### TEKS HALAMAN
>>

Manajemen berbasis sekolah (MBS) adalah bentuk alternatif sekolah sebagai hasil dari desentralisasi pendidikan (Nurkholis, 2003:6). MBS pada prinsipnya bertumpu pada sekolah dan masyarakat serta jauh dari birokrasi yang sentralistik. MBS berpotensi untuk meningkatkan partisipasi masyarakat, pemerataan, efisiensi, serta manajemen yang bertumpu pada tingkat sekolah. MBS dimaksudkan meningkatkan otonomi sekolah, menentukan sendiri apa yang perlu diajarkan, dan mengelola sumber daya yang ada untuk berinovasi. MBS juga memiliki potensi yang besar untuk menciptakan kepala sekolah, guru, dan administrator yang profesional. Dengan demikian, sekolah akan bersifat responsif terhadap kebutuhan masing-masing siswa dan masyarakat sekolah. Prestasi belajar siswa dapat dioptimalkan melalui partisipasi langsung orang tua dan masyarakat.
Aldwell dan Spink (1988) dalam Teguh Winarno memandang MBS sebagai a self managing school yakni suatu sekolah yang telah mengadopsi desentralisasi yang berarti dan konsisten sehingga sekolah tersebut mempunyai wewenang untuk mengambil keputusan-keputusan yang berhubungan dengan alokasi sumber-sumber yang meliputi pengetahuan, teknologi, wewenang, material, orang, waktu dan keuangan (dikutip oleh Campbell–Evans dalam Dimmock (ed),1993: 93 dalam Teguh Winarno). Hal ini berarti bahwa sekolah yang menggunakan MBS memperoleh hak otonomi untuk mengelola sumber-sumber daya pedidikan yang dimilikinya.

<<

### INFORMASI YANG DIBERIKAN

>>

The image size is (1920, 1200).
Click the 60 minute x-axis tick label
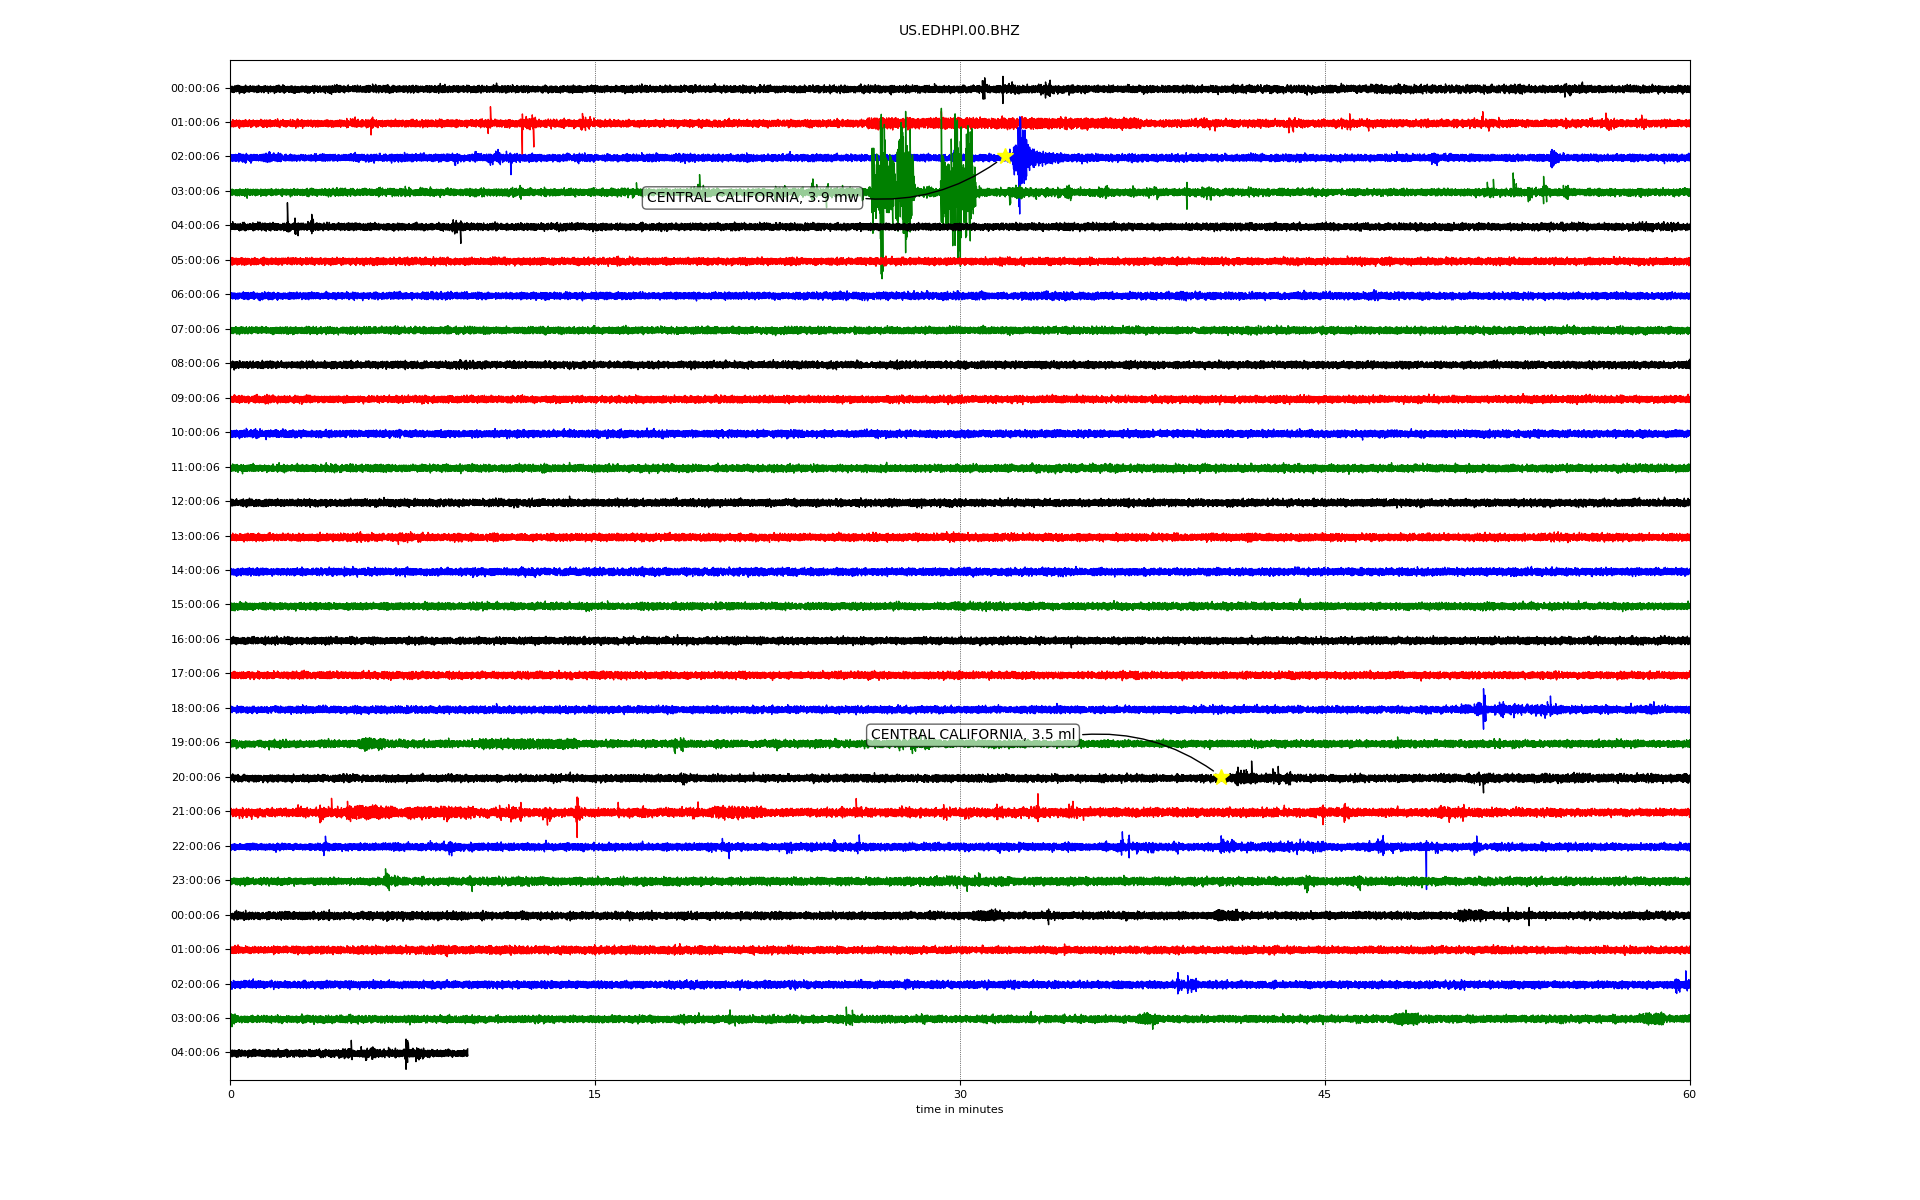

<<

### TINDAKAN YANG DIPERLUKAN
A. Menurut teks tentang manajemen berbasis sekolah, MBS merupakan hasil dari apa?
B. Tentukan apakah setiap pernyataan berikut sesuai dengan teks tentang manajemen berbasis sekolah: (i) MBS bertumpu pada birokrasi yang sentralistik; (ii) prestasi belajar siswa dapat dioptimalkan melalui partisipasi langsung orang tua dan masyarakat; (iii) Aldwell dan Spink memandang MBS sebagai a self managing school.
C. Tolong teruskan teks tentang manajemen berbasis sekolah, mulai setelah kalimat terakhirnya.
Daftar tersebut tidak berperan sama sekali di sini.

### JAWABAN PER TUGAS
A. MBS merupakan hasil dari desentralisasi pendidikan.

B.
(i) Tidak: "jauh dari birokrasi yang sentralistik"
(ii) Ya: "Prestasi belajar siswa dapat dioptimalkan melalui partisipasi langsung orang tua dan masyarakat."
(iii) Ya: "memandang MBS sebagai a self managing school"

C.
Tujuan Manajemen Peningkatan Mutu Berbasis Sekolah

Tujuan penerapan MBS untuk meningkatkan kualitas pendidikan secara umum baik itu menyangkut kualitas pembelajaran, kualitas kurikulum, kualitas
sumber daya manusia baik guru maupun tenaga kependidikan lainnya, dan kualitas pelayanan pendidikan secara umum.
Manajemen peningkatan mutu berbasis sekolah bertujuan untuk memandirikan atau memberdayakan sekolah melalui pemberian kewenangan atau otonomi kepada sekolah dan mendorong sekolah untuk melakukan pengambilan keputusan secara partisipatif. Lebih rincinya, Manajemen peningkatan mutu berbasis sekolah bertujuan untuk :

a. Meningkatkan mutu pendidikan melalui kemandirian dan inisiatif sekolah dalam megelola dan memberdayakan sumber daya yang tersedia.
b. Meningkatkan kepedulian warga sekolah dan masyarakat dalam penyelenggaraan pendidikan melalui pengambilan keputusan bersama.
c. Meningkatkan tanggung jawab sekolah kepada orang tua, masyarakat, dan pemerintah tentang mutu sekolahnya.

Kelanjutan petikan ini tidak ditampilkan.